# GOAL OF THE EXERCISE
Please transcribe every entry below exactly as written.

"""

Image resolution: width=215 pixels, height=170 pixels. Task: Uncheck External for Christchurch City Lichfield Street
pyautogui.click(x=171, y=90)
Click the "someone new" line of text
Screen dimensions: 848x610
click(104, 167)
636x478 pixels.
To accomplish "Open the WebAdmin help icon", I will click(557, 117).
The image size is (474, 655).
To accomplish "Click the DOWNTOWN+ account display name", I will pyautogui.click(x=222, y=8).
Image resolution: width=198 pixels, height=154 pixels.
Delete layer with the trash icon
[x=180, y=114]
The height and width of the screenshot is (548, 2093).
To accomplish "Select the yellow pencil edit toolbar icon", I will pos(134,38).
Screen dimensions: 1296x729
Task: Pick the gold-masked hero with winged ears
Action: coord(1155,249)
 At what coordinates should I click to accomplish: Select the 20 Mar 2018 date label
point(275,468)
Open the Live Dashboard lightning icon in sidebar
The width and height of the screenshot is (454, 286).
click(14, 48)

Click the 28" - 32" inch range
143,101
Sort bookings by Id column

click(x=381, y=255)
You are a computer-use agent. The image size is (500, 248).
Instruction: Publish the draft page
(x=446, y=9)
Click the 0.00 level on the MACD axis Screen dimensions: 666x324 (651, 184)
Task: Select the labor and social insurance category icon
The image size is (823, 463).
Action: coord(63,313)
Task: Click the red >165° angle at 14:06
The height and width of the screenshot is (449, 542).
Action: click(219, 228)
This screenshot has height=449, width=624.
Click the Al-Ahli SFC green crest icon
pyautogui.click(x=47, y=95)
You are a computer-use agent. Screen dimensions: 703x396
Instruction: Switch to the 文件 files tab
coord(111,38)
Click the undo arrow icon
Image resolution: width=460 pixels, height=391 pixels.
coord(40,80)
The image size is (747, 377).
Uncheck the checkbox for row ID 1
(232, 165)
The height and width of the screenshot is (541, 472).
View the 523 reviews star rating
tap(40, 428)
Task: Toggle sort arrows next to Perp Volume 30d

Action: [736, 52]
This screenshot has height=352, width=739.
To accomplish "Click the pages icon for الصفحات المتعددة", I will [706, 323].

"""

# REPLY TO THE EXERCISE
Image resolution: width=215 pixels, height=170 pixels. Task: Uncheck External for Christchurch City Lichfield Street
pyautogui.click(x=171, y=90)
Click the "someone new" line of text
Screen dimensions: 848x610
click(104, 167)
636x478 pixels.
To accomplish "Open the WebAdmin help icon", I will click(557, 117).
The image size is (474, 655).
To accomplish "Click the DOWNTOWN+ account display name", I will pyautogui.click(x=222, y=8).
Image resolution: width=198 pixels, height=154 pixels.
Delete layer with the trash icon
[x=180, y=114]
The height and width of the screenshot is (548, 2093).
To accomplish "Select the yellow pencil edit toolbar icon", I will pos(134,38).
Screen dimensions: 1296x729
Task: Pick the gold-masked hero with winged ears
Action: coord(1155,249)
 At what coordinates should I click to accomplish: Select the 20 Mar 2018 date label
point(275,468)
Open the Live Dashboard lightning icon in sidebar
The width and height of the screenshot is (454, 286).
click(14, 48)

Click the 28" - 32" inch range
143,101
Sort bookings by Id column

click(x=381, y=255)
You are a computer-use agent. The image size is (500, 248).
Instruction: Publish the draft page
(x=446, y=9)
Click the 0.00 level on the MACD axis Screen dimensions: 666x324 (651, 184)
Task: Select the labor and social insurance category icon
The image size is (823, 463).
Action: coord(63,313)
Task: Click the red >165° angle at 14:06
The height and width of the screenshot is (449, 542).
Action: click(219, 228)
This screenshot has height=449, width=624.
Click the Al-Ahli SFC green crest icon
pyautogui.click(x=47, y=95)
You are a computer-use agent. Screen dimensions: 703x396
Instruction: Switch to the 文件 files tab
coord(111,38)
Click the undo arrow icon
Image resolution: width=460 pixels, height=391 pixels.
coord(40,80)
The image size is (747, 377).
Uncheck the checkbox for row ID 1
(232, 165)
The height and width of the screenshot is (541, 472).
View the 523 reviews star rating
tap(40, 428)
Task: Toggle sort arrows next to Perp Volume 30d

Action: [736, 52]
This screenshot has height=352, width=739.
To accomplish "Click the pages icon for الصفحات المتعددة", I will [706, 323].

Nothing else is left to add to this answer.